** Exercise goal **
Please pick out every line below that contains the word "pixels" and copy each of those lines in full.
○ ○ ○ ○ ○
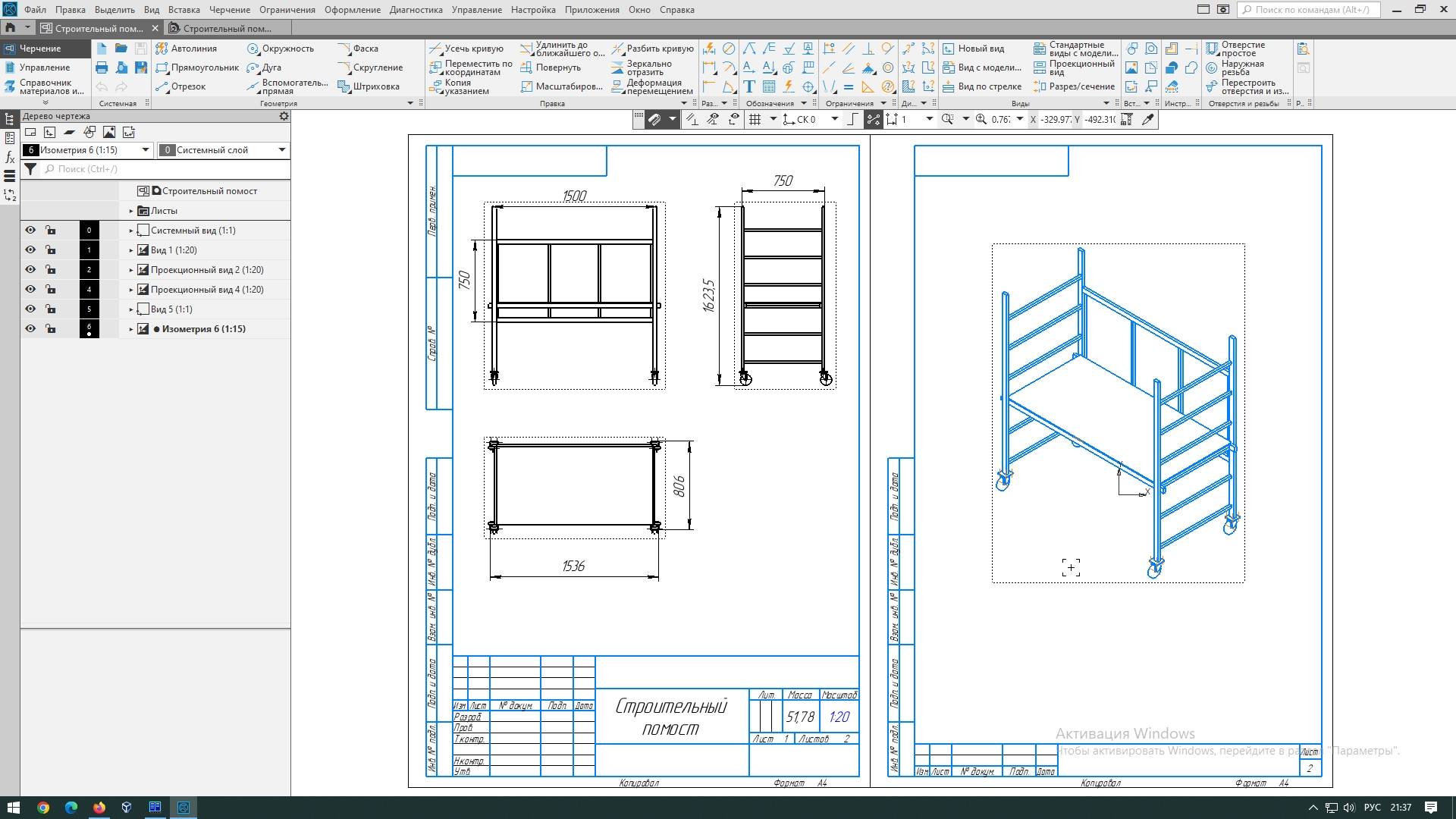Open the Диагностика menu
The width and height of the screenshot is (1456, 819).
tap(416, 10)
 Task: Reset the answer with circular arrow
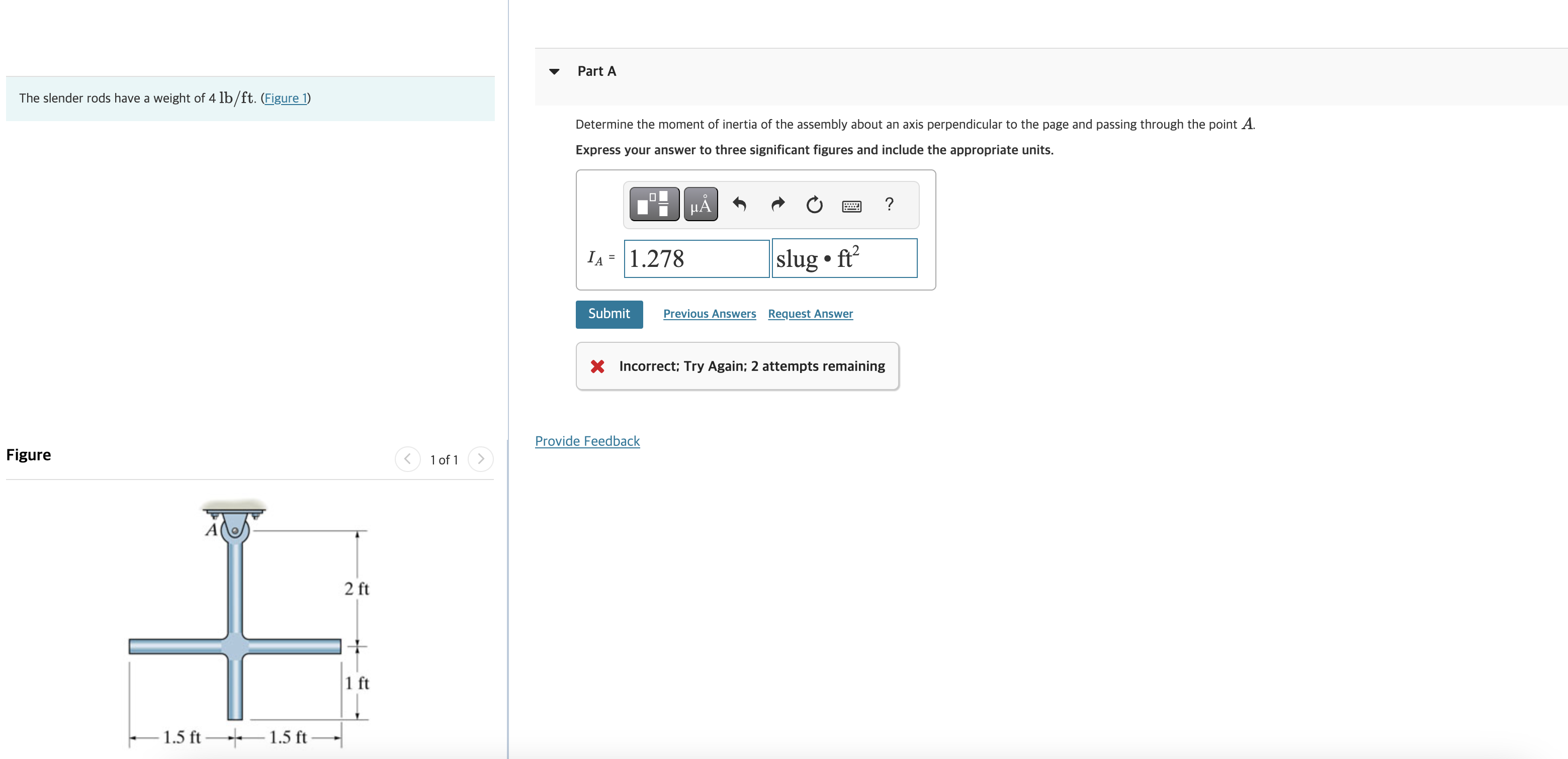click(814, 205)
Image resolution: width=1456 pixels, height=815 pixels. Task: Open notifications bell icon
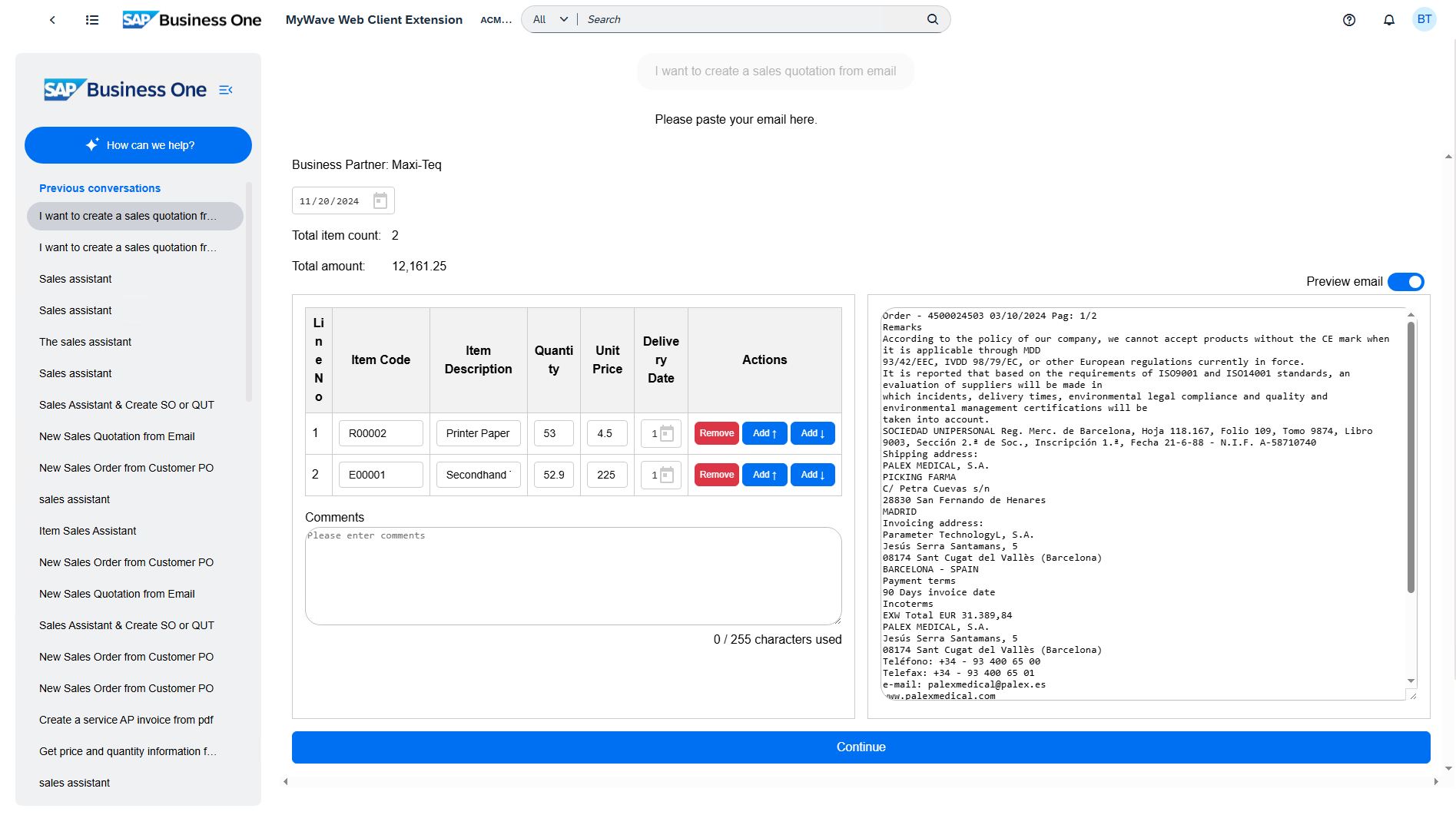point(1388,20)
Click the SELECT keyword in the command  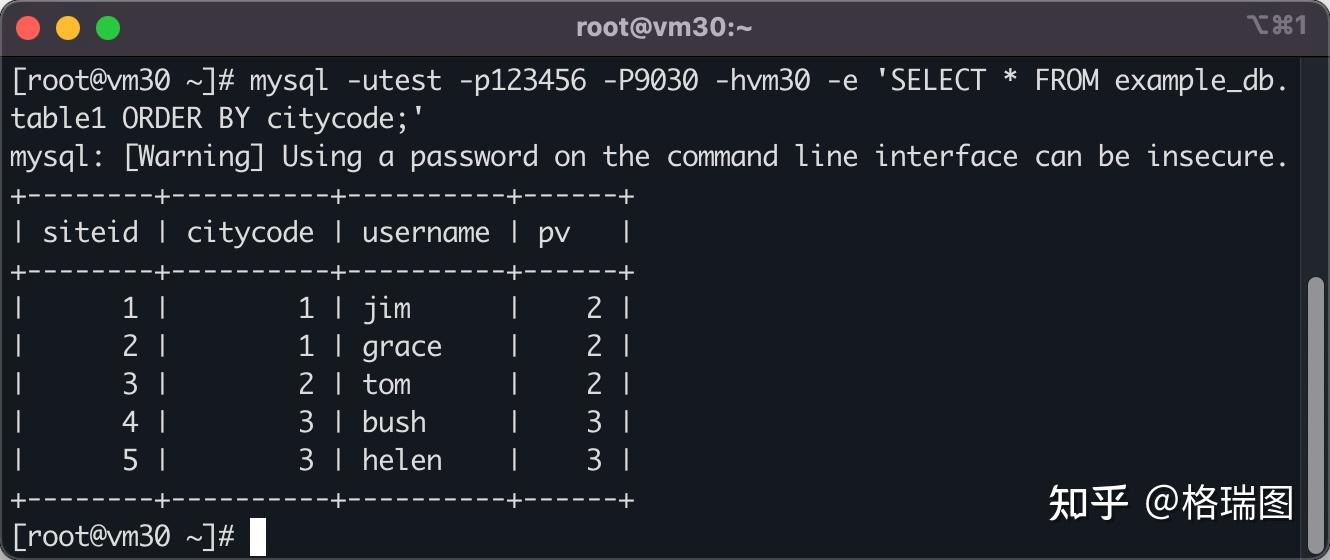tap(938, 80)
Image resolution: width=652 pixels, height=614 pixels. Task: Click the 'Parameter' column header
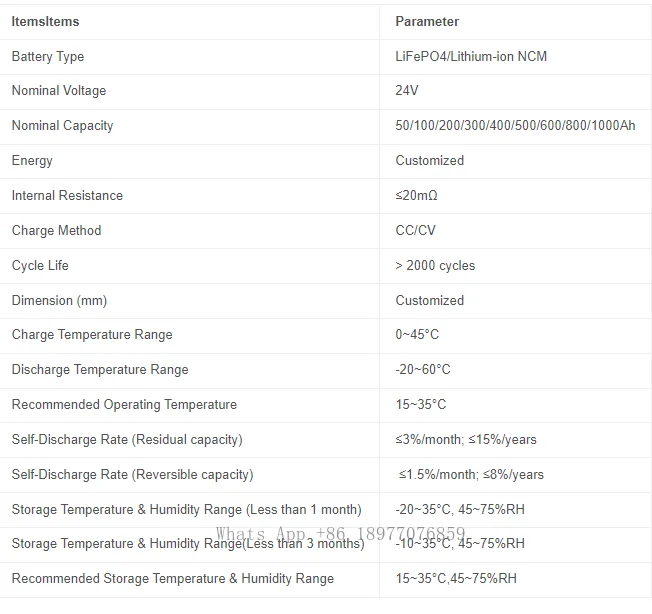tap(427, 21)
○ ○ ○ ○ ○
** The output **
Image resolution: width=1456 pixels, height=815 pixels. Task: Open notifications bell icon
Image resolution: width=652 pixels, height=614 pixels. Task: Click the 'Parameter' column header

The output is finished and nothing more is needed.